We’re days away from the start of fourth-quarter earnings report season and perhaps never has the temperature reading and the outlook on business trends been more important for gaming stocks.
The big questions are just that—big.
Is Macau coming back, and how much and how fast?
Is the American casino business starting to show the same weakness as other consumer-sensitive businesses, such as retailers and banks? Relatedly, will those proud EBITDA margins hold up, or will they erode in a weaker business environment?
Are online sports betting and iGaming operators making real and meaningful progress towards profitability?
Perhaps most importantly, CEOs and CFOs on the investor calls will need to supply tangible and substantial evidence to support any bullish commentary or forecasts. Generalized feel-goods won’t cut it.
It’s A Roller-Coaster World
The wild rides taken by Macau casino operator stocks and those of online gaming companies have been nearly beyond belief.

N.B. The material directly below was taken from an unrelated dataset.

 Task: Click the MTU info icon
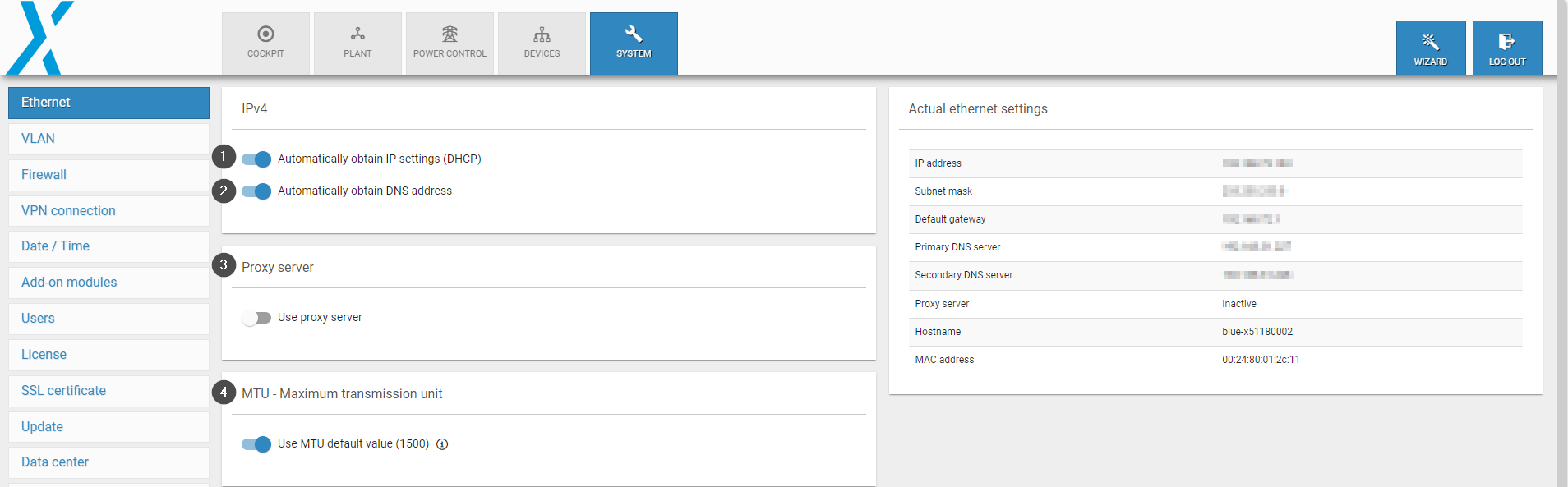[442, 444]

Take DraftKings as the poster child for the manic-depressive world investors have participated in—and helped create. At $13.89 as of this writing, the stock is 81.3 percent below its high of just under two years ago. That is frighteningly bad, but still 42.2 percent off its lows. Yet, the company that continues to promise a future profit still has believers. It would jump 47.4 percent to reach analyst consensus forecasts, for example. That would be a handsome gain from the low, though still 72.5 percent below its peak.
DraftKings is not alone. The online gaming space is littered with fallen stocks that are still seen as eventual winners—at least from today’s prices, though that may be small consolation to those who bought them during their manic phase.

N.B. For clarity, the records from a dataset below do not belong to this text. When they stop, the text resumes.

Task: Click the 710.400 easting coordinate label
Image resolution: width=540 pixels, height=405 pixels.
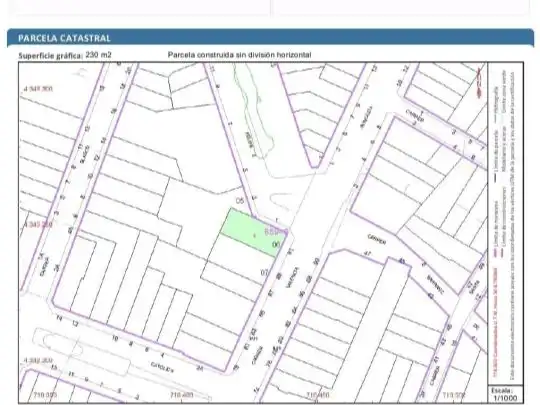Action: [x=182, y=395]
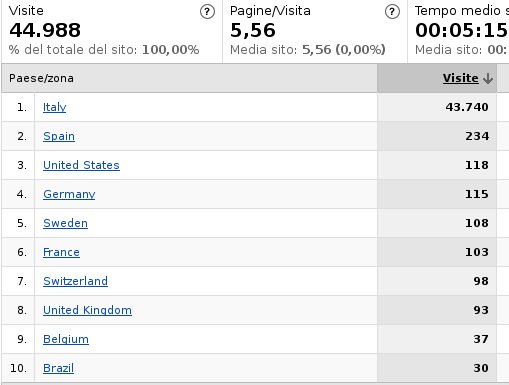
Task: Click the Visite total 44.988 scorecard
Action: click(x=112, y=31)
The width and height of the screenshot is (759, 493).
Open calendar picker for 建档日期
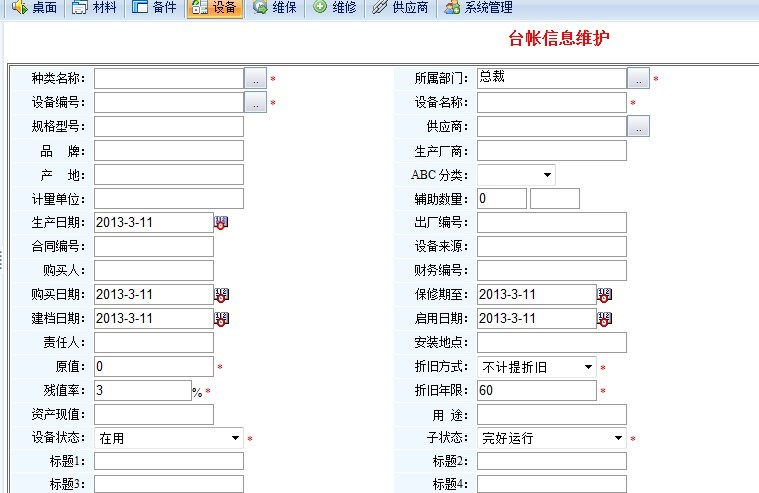[221, 319]
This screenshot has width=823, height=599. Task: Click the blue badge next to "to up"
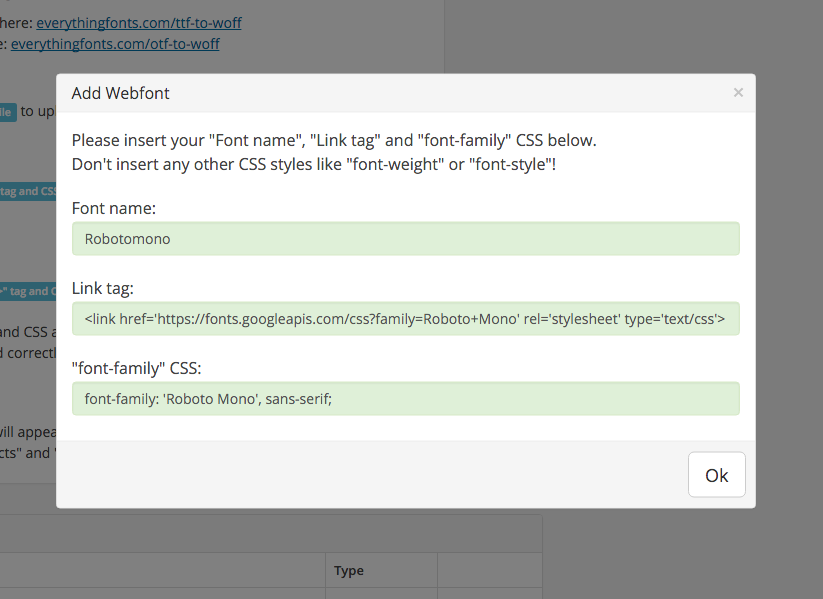point(6,112)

However, it is where stocks go from here that matters, and as mentioned above, our advice to investors is to insist on evidence of progress, not just projections, and they should almost immediately drop any stock whose CEO or CFO uses the term “total addressable market” to explain away the hemorrhaging.
Slow And Steady Can Win The Race
Meanwhile, in this attention-span-of-a-TikTokker world, there still are companies building profitability by blocking and tackling.
Many of them are regional casino operators, a group some investors are willing to abandon out of fear of recession while they rush into the embrace of money-losing iGamers.
Regionals have long been favorites of ours. It’s hard to beat a Churchill Downs, for instance, with its nearly unstoppable step-by-incremental-step expansion. Or Boyd Gaming, which simply runs competently and has an actually profitable online operation as a kicker.
Among these companies are those that have a large presence in Nevada locals markets—Monarch Casino, Red Rock Resorts, Golden Entertainment, the aforementioned Boyd Gaming.
Nevada’s population has long been growing faster than the nation as a whole, along with the Sun Belt generally.
But it is also worth noting that Nevada’s newcomers are proportionately more affluent, which is why Red Rock is upgrading properties to appeal to more monied customers.
A major reason for the trend is that neighboring California has been driving out businesses.
The Kosmont-Rose Institute of State and Local Governments at Claremont McKenna College in California has published some eye-opening statistics on this accelerating trend.
From 1990 to 2019, the institute found, Las Vegas was the top recipient of relocated California businesses—2,832 of them. Neighboring Henderson ranked seventh at 771 new businesses. Combined, these Las Vegas Valley neighbors more than doubled New York state, which ranked second at 1,455 relocators.
Reno didn’t do badly, either. It attracted 1,088 California businesses, proportionately more than Las Vegas.
Also on the list of top California business recipients is Lake Havasu, Arizona, feeder market to Laughlin, the Sin City alternative 90 miles south of Las Vegas.
So, for long-term investors, Nevada-focused locals operators have substantial demographic winds at their back.